### Extract to read

·····

Dynamic corrections for Sea-Bird Surface Temperature Salinity Sensors (STS) on ARGO profiling floats
Field Validation of ISFET based Ocean pH Sensors
Determination of Conductivity Cell Compressibility for Argo Program CTDs and MicroCATs
Measuring Calibration and Field Variance Scales in Oceanographic Optical Instrumentation Data for Quality Assurance
Nutrient and Estuarine Processes Driven by Hurricane Irma Recorded by the Indian River Lagoon Observatory Network of Environmental Sensors
Tech Tip: Online RMA Status Lookup
Meet Our People
Facebook Spotlight
Upcoming Events

For this month’s newsletter, we thought we would take a little different approach and provide a preview of the science program we have put together for the upcoming Ocean Sciences Meeting to be held in Portland, Oregon from Feb 12-16. The Ocean Sciences Meeting has always been a very important event for the greater oceanographic community, as it provides a valuable opportunity for us to meet, hear about your latest scientific research, and discuss current oceanographic trends and implications for future exploration. In an effort to communicate what we have been working on ourselves, we have provided brief previews of the posters and talks our science team will be presenting at the meeting. We hope to see you in Portland, but if not, please feel free to reach out to us anytime at seabird@seabird.com.

·····

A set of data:
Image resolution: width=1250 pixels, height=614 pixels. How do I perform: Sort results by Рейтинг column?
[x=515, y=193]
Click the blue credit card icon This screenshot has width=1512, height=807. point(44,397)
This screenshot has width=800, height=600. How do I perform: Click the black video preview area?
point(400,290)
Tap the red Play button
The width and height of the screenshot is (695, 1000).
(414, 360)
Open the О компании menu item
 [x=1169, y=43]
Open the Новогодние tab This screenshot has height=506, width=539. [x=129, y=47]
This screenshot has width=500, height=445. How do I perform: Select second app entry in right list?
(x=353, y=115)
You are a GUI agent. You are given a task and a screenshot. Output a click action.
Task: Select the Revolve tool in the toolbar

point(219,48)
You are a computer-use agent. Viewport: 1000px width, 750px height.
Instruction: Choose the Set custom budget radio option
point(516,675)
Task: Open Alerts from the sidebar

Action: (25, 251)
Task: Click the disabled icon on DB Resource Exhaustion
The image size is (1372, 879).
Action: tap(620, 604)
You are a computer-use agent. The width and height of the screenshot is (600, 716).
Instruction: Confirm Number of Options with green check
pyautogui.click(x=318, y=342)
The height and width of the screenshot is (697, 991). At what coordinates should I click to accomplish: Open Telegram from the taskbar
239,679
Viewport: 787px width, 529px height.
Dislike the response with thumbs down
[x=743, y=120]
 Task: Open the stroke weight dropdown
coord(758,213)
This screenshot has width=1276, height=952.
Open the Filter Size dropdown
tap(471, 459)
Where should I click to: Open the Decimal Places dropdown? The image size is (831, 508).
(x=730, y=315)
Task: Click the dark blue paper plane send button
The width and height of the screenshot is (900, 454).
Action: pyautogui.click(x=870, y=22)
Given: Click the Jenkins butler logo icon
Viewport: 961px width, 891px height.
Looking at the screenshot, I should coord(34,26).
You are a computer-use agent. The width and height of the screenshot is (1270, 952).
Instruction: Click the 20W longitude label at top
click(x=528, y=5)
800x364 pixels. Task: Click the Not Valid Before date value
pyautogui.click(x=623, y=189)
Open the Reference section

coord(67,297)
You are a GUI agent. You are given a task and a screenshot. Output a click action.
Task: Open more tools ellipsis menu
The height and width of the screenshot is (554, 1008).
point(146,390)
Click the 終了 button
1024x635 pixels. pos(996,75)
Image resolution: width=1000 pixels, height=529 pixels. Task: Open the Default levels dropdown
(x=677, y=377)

·····

According to the newsletter, where and when will the Ocean Sciences Meeting take place? The entries play no role here.

### Solution to this task
In Portland, Oregon, from Feb 12-16.